Dreifuss, Jean-Jacques
Published in European journal of neuroscience. 1997, vol. 9, no. 12, p. 2605-2612
Abstract The neuropeptide oxytocin can depolarize parasympathetic preganglionic neurons in the dorsal motor nucleus of the vagus nerve of the rat by generating a sustained inward current, which is sodium-dependent and tetrodotoxin-insensitive. The second messenger activated by oxytocin receptor binding is, however, not yet known. In the present study, we attempted to characterize it by using the whole-cell recording technique and brainstem slices. When loaded with GTP-gamma-S, a non-hydrolysable analogue of GTP, vagal neurons generated a persistent inward current in the absence of agonist and the oxytocin effect was suppressed, suggesting that the peptide-evoked current was mediated by G-protein activation.
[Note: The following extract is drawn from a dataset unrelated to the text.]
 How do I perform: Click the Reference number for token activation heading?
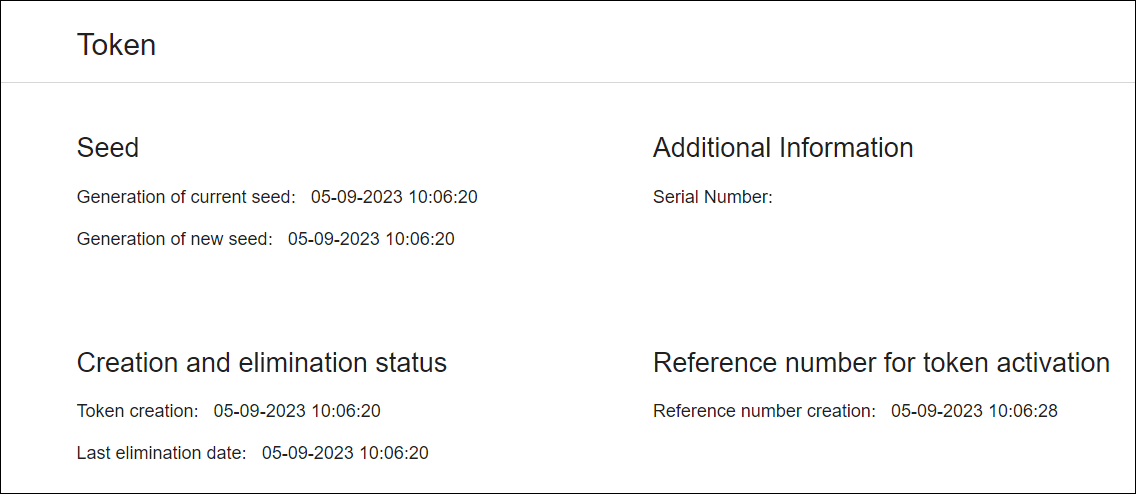(x=881, y=362)
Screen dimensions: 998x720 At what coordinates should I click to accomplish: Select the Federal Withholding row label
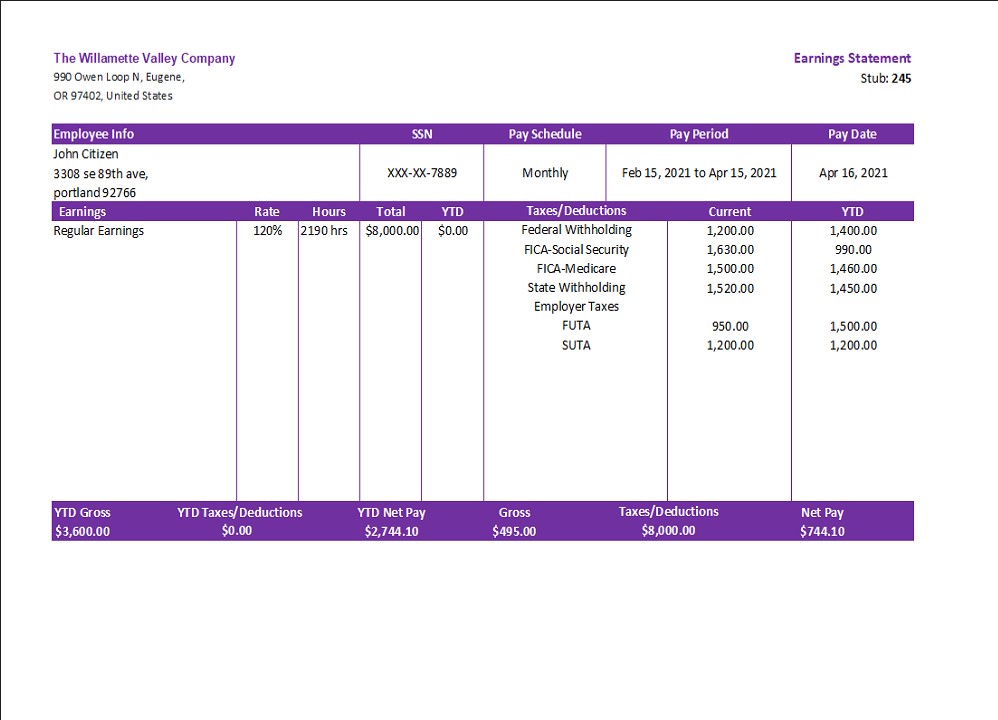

Loading vagal neurons with the calcium chelator 1,2-bis(2-aminophenoxy)ethane-N,N,N',N',-tetraacetic acid (BAPTA) suppressed a calcium-dependent, slowly decaying potassium aftercurrent but did not affect the oxytocin response, suggesting that the latter was not mediated by an agonist-induced increase in the intracellular calcium concentration. Protein kinase C (PKC) activation was probably not involved, since the peptide-evoked current was not modified by loading neurons with the PKC inhibitor H7. Thus, the oxytocin-evoked current in vagal neurons was probably not mediated by phospholipase C-beta (PLC-beta) activation. Loading neurons with 8-Br-cAMP or with an adenylyl cyclase activator (forskolin) reduced the oxytocin-evoked current by about half. SQ 22536, an adenylyl cyclase inhibitor, reduced this current by a similar amount. However, the peptide-evoked current was unaffected by Rp-cAMPS and Sp-cAMPS, an inhibitor and an activator, respectively, of cAMP-dependent protein kinase (PKA). We suggest that oxytocin activates two distinct signalling pathways in vagal neurons: one which is cAMP-dependent, but PKA-independent, and one, unidentified, which is PLC-beta-and cAMP-independent. Each pathway accounts for about half of the peptide effect and both appear to involve G-protein activation.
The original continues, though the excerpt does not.